The VAR Decision in the Glasgow Derby: A Textbook Case of "Clear and Obvious Error
The recent Glasgow derby between Celtic and Rangers was not short of drama, with a Video Assistant Referee (VAR) decision disallowing a Rangers goal taking center stage. The incident has reignited the debate about what constitutes a "clear and obvious error" in football, a term that is central to VAR's guidelines but often subject to interpretation.
VAR is designed to intervene only in cases of "clear and obvious errors" or "serious missed incidents" in four game-changing situations: goals, penalty decisions, direct red card incidents, and mistaken identity. The objective is to correct significant mistakes that could alter the game's outcome.
In this particular derby, Rangers thought they had scored a crucial goal, only for it to be disallowed after a VAR review. Upon review, the VAR determined that there was a foul in the build-up. This decision was not only in line with VAR guidelines, which aim to correct any goal scored or created with the use of a foul, but it also perfectly exemplified the "clear and obvious error" rule.

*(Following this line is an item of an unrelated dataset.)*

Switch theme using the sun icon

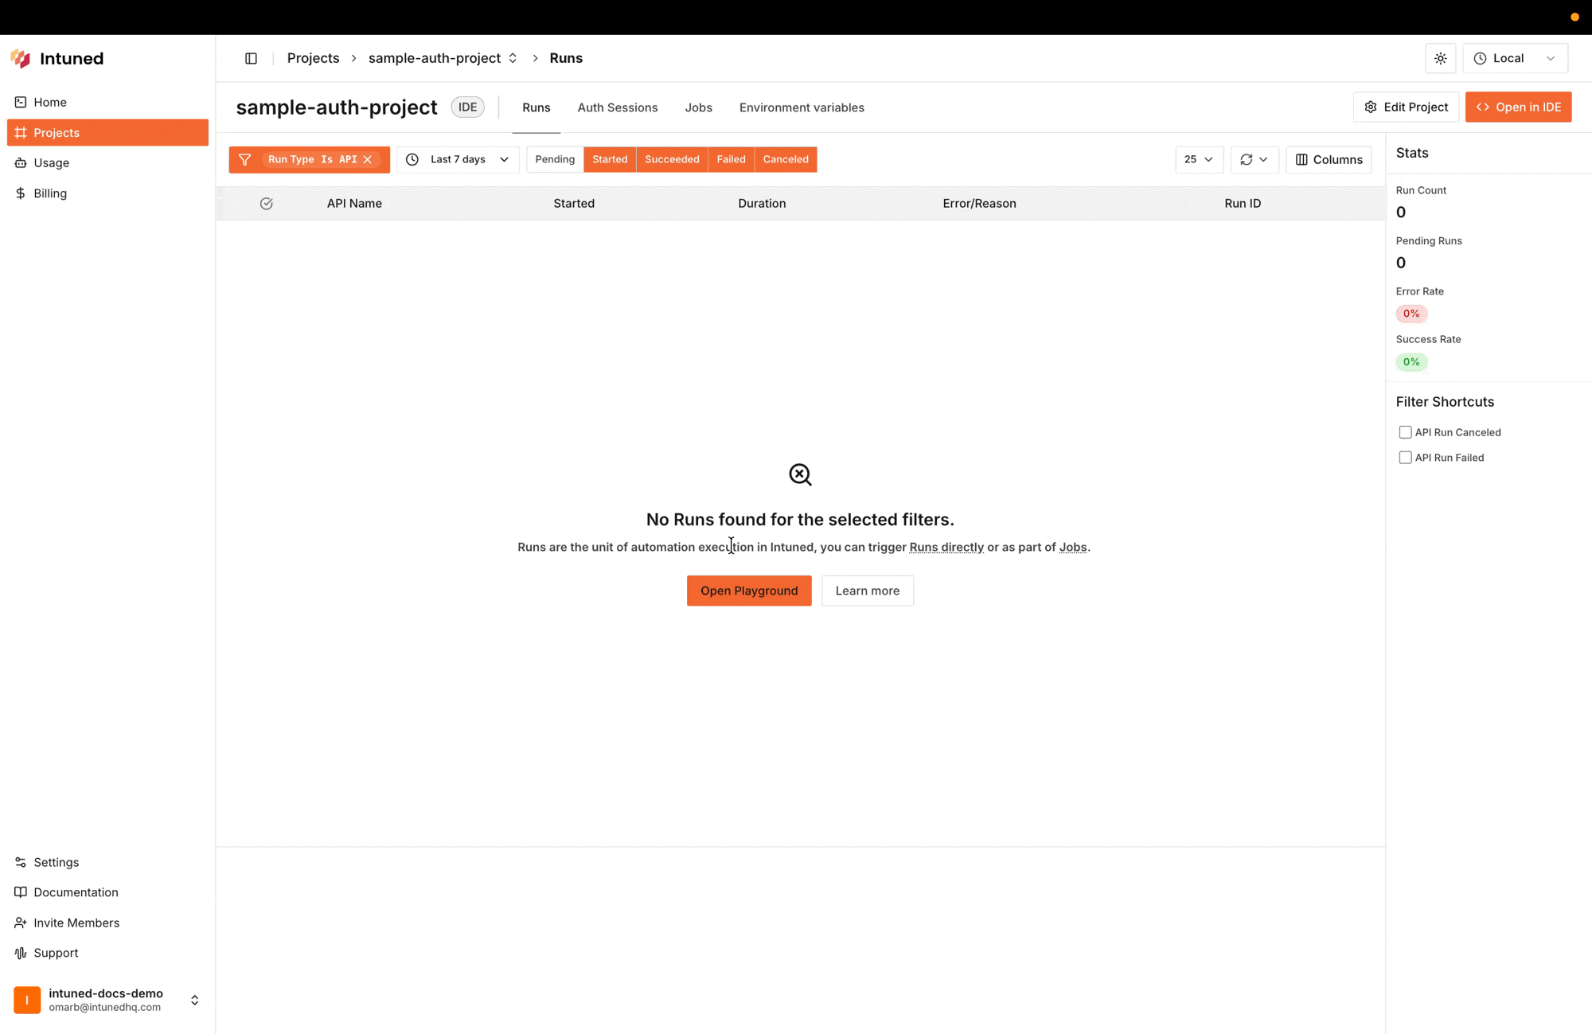coord(1440,58)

Here's why: It is likely that referee Don Robertson explained to the VAR that he believed the Rangers player had nicked the ball away from Celtic's Gustaf Lagerbielke before making contact, and it turns out that the Rangers player did not actually get the ball, then it becomes a "clear and obvious error." The foul is evident, and the goal should be disallowed, as was the case here. This decision was not only correct but also consistent with previous officiating in similar scenarios. A few weeks ago, in a match between Rangers and St. Mirren, a foul was correctly awarded to Rangers by the referee in very similar circumstances, without the need for VAR.
Rangers have demanded answers from the Scottish Football Association (SFA), questioning the VAR decision. However, based on the protocol, the decision to disallow the goal was correct. The term "clear and obvious" is not as subjective as it might seem when the guidelines are followed.
For Celtic, the disallowed goal was a moment that highlighted the importance of VAR in maintaining the game's integrity. For Rangers, it was a moment that has led to a lot of soul-searching and questions about the technology's role in the sport. Perhaps in demanding answers from the SFA, Rangers may be able to alleviate some of the pressure from the fans following the defeat.
This incident serves as a textbook example of how VAR should function, adhering strictly to the guidelines aimed at eliminating "clear and obvious errors." It adds another layer of complexity to the ongoing debate about VAR's role in football. As technology continues to influence the sport, understanding these guidelines becomes increasingly important for fans, players, and officials alike. Whether one agrees with the decision or not, it's evident that VAR is here to stay, and its impact on football will continue to be a subject of intense scrutiny.